O bem do Estado não é algo que o governo possa definir a seu belprazer. Seu cerne está na Constituição, nos direitos fundamentais e nos princípios do Estado de Direito. Tais princípios e direitos fundamentais são o que compõe o bem do Estado. Derivar algo mais a partir daí, como as relações teuto-americanas – declarando, assim, um ataque aos direitos fundamentais como algo de menor importância – eu considero pura e simplesmente anticonstitucional.

Merkel (e) e Obama em Washington, no início de maio: poucas menções à NSAFoto: picture-alliance/dpa

O Partido Verde alemão anunciou que entrará com processo no Tribunal Constitucional, caso não se permita que Snowden preste depoimento no pais. Quais são as chances de um processo assim?

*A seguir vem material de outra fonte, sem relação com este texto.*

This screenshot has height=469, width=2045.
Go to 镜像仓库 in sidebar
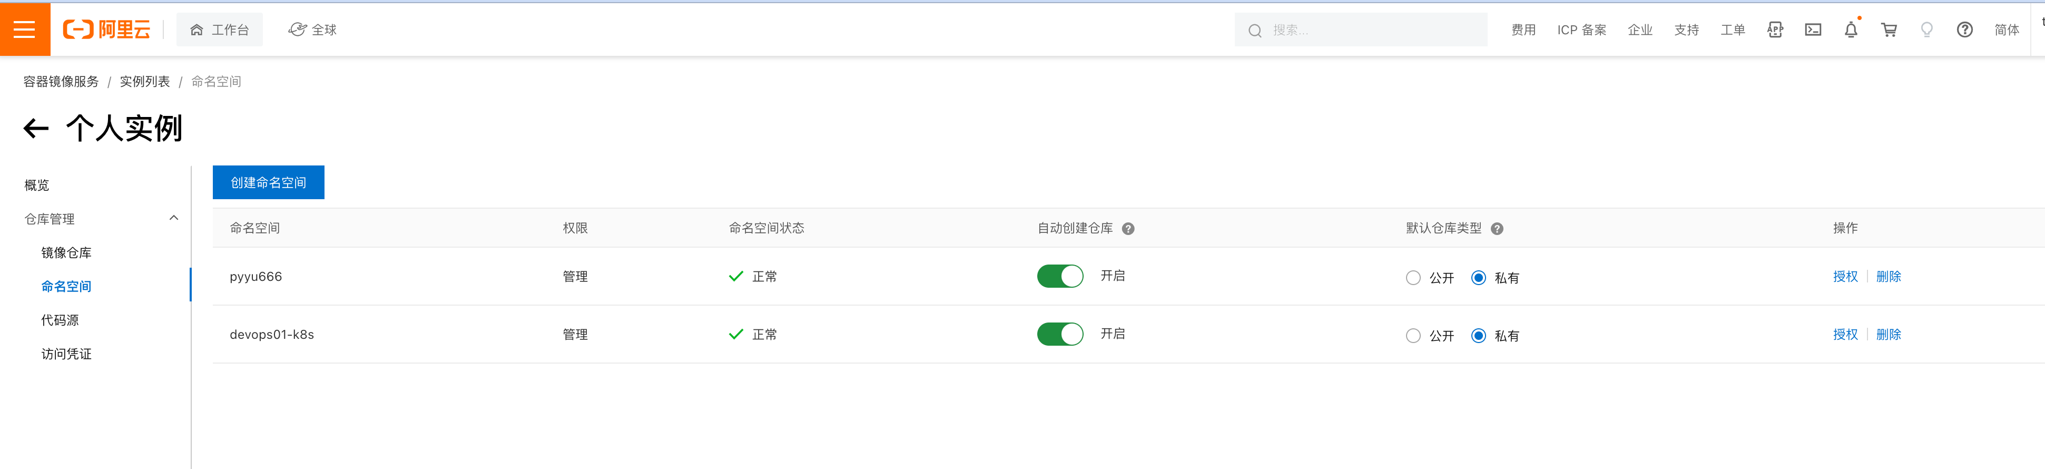tap(66, 252)
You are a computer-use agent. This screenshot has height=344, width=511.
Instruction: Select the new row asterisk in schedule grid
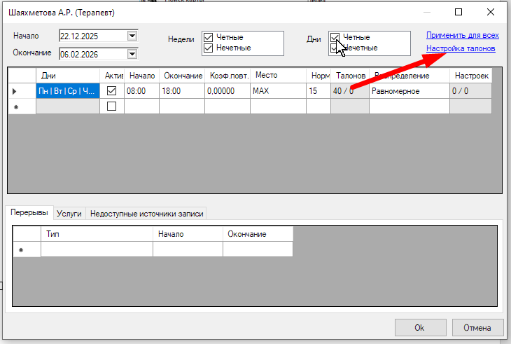click(x=15, y=106)
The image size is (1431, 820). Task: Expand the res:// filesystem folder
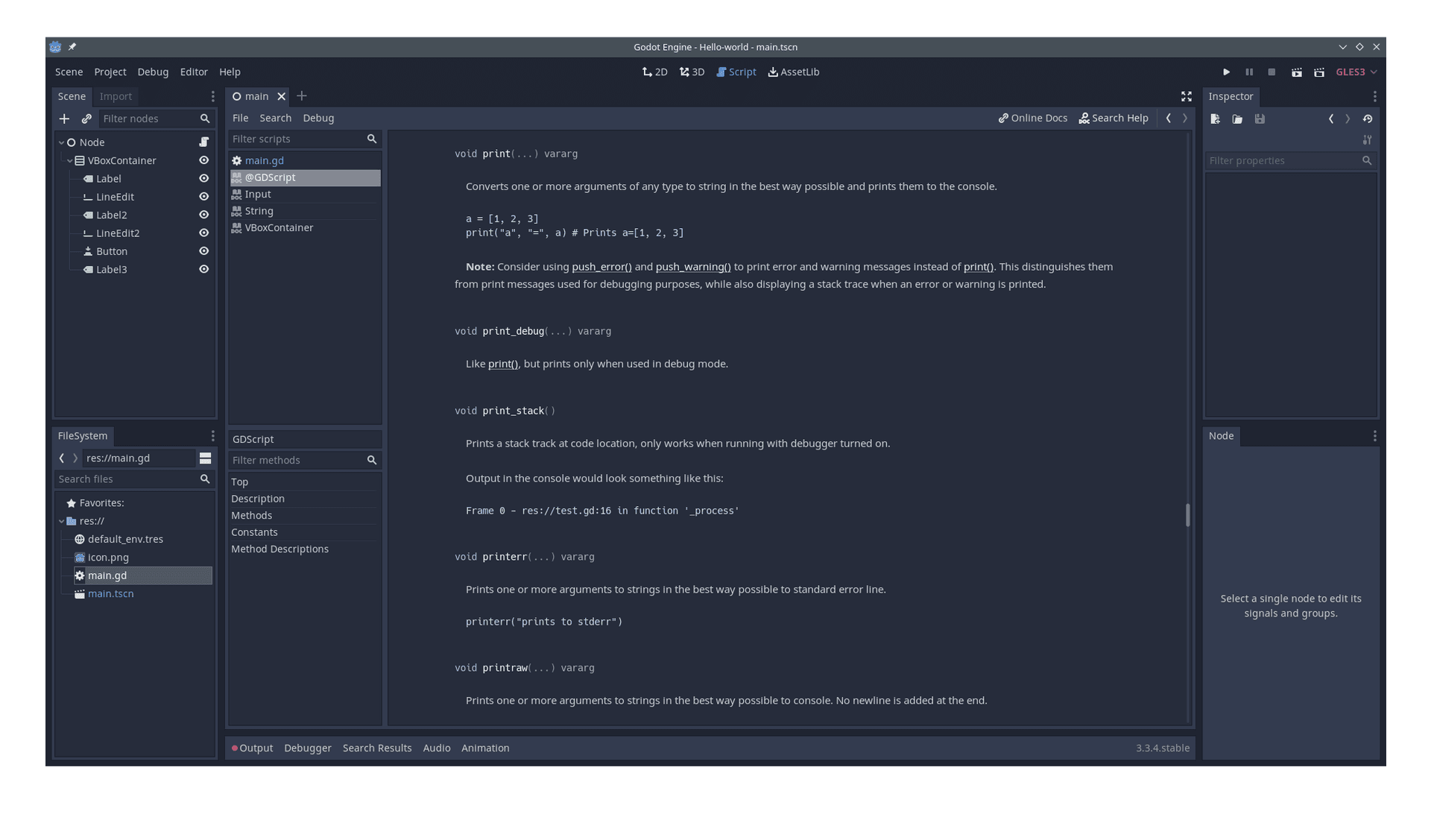point(63,520)
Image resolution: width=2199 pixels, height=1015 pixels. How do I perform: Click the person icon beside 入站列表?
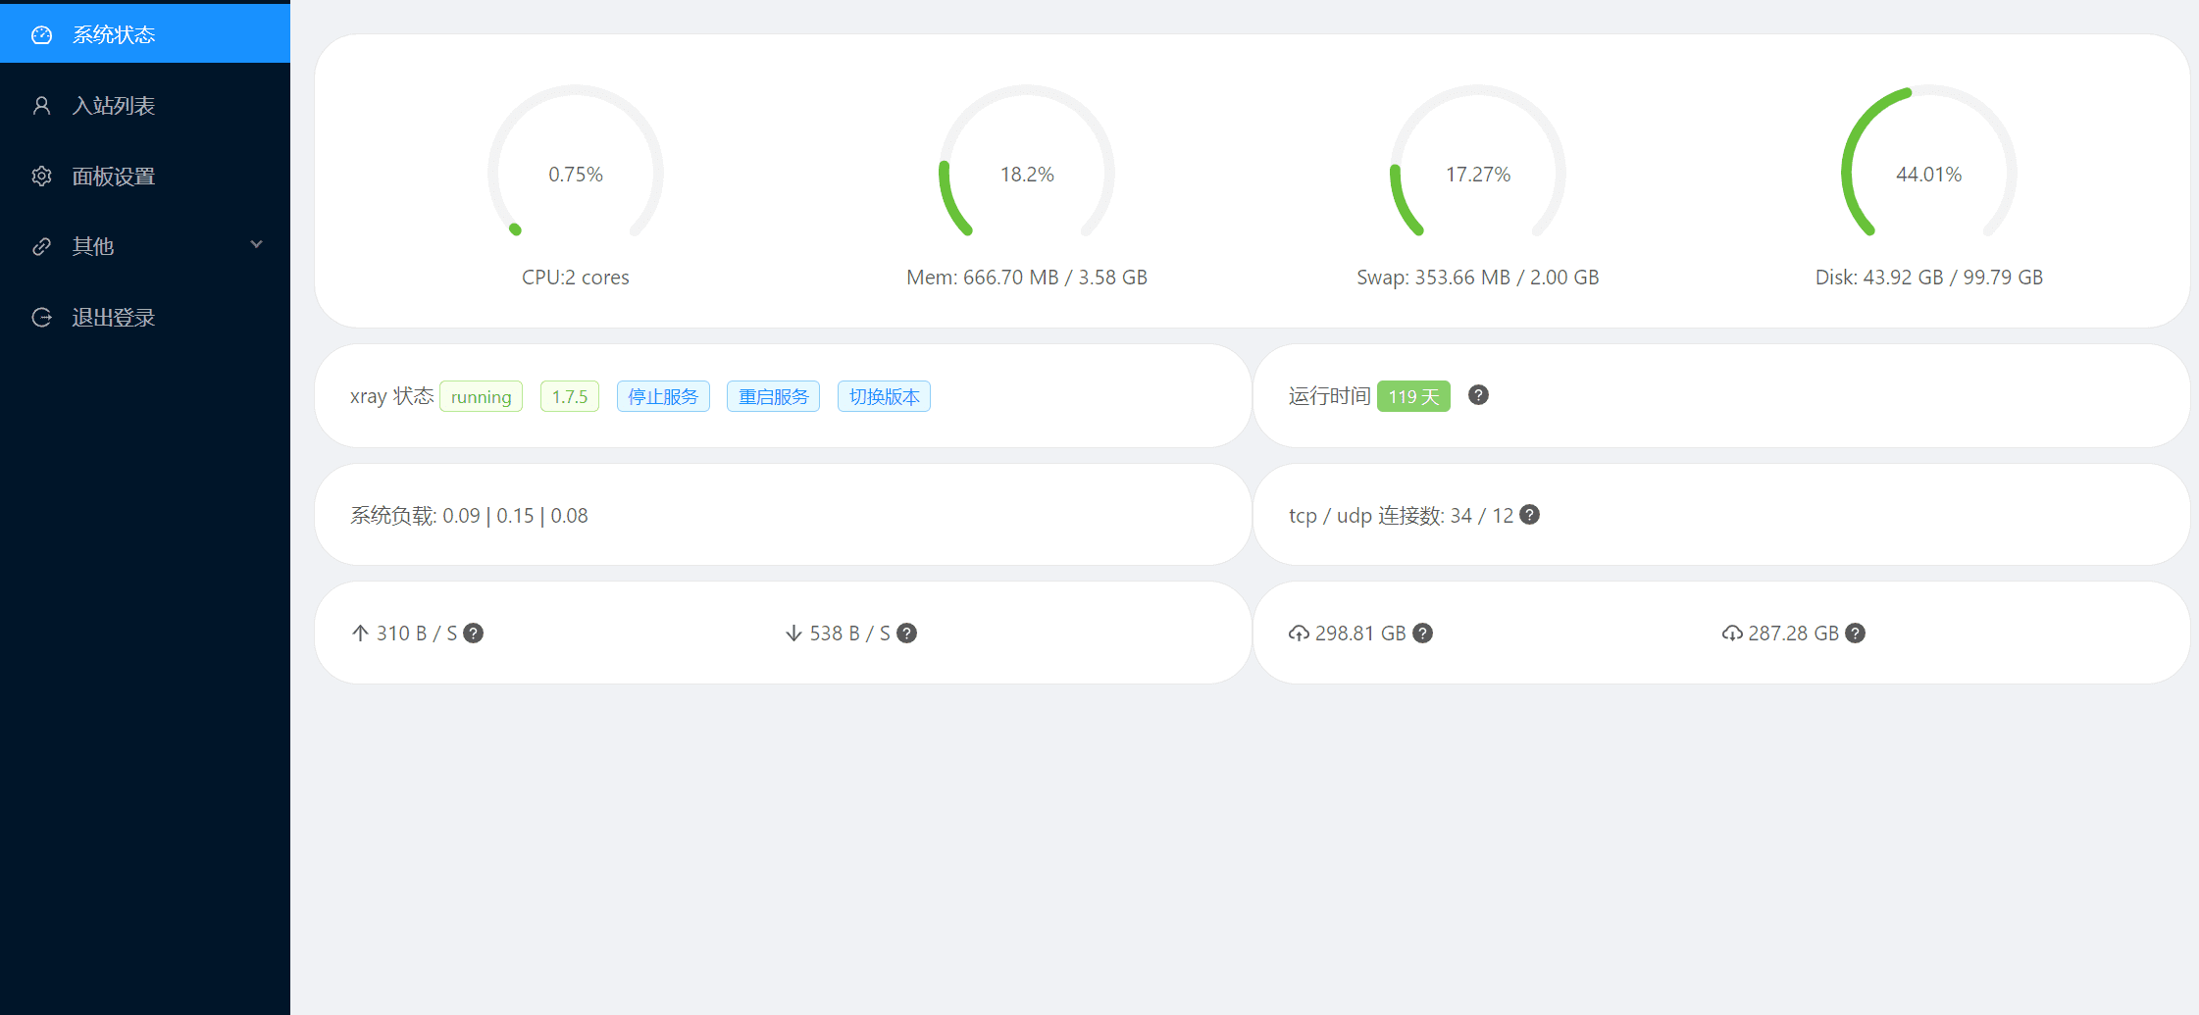41,105
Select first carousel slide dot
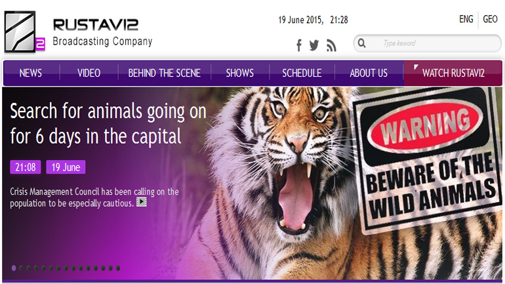This screenshot has height=284, width=505. pyautogui.click(x=14, y=268)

Essa possibilidade existe, mas o Tribunal Constitucional é bastante cauteloso quando se trata de uma confrontação entre direito e política. Eu ficaria surpreso se o Tribunal se mostrar ativo e ofensivo – por exemplo, prescrevendo que o governo a conceda a Snowden um visto de entrada e demais salvo-condutos.

O parecer de um escritório de advocacia americano, realizado a pedido do governo alemão, sugere que os membros da CPI poderiam ser submetidos a processo penal pelos Estados Unidos, após terem interrogado Snowden. Quão grande é esse risco, de fato?

Não dou muito valor a pareceres encomendados, como esse. Eu acharia um absurdo submeter deputados eleitos democraticamente na Alemanha a persecução penal nos Estados Unidos, por terem cumprido seu dever de esclarecer.

Mas isso seria possível, em termos da lei?

Não acho que seja legalmente possível – se bem que os EUA já andaram fazendo coisas que não são possíveis do ponto de vista legal. Mas não consigo imaginar tal coisa, neste contexto. Seria uma afronta tão enorme! Não creio que os EUA iriam arriscar uma coisa dessas.

Como o senhor avalia a forma de a chanceler federal Angela Merkel lidar com o escândalo da NSA?

Quando veio a público que o celular dela tinha sido interceptado, de início Angela Merkel reagiu, corretamente, com severidade, dizendo ser algo inadmissível entre amigos. De lá para cá, ela vem banalizando a questão toda: não quer que esse seja um ponto de atrito com os EUA. Mas esse recuo está errado. A Alemanha e os Estados Unidos são parceiros na aliança ocidental: também entre bons parceiros é preciso deixar claro quando algo deixa de ser aceitável. Eu acho errado o governo federal se recusar a ouvir Snowden, e portar isso praticamente como um presente, durante a visita de Merkel aos EUA.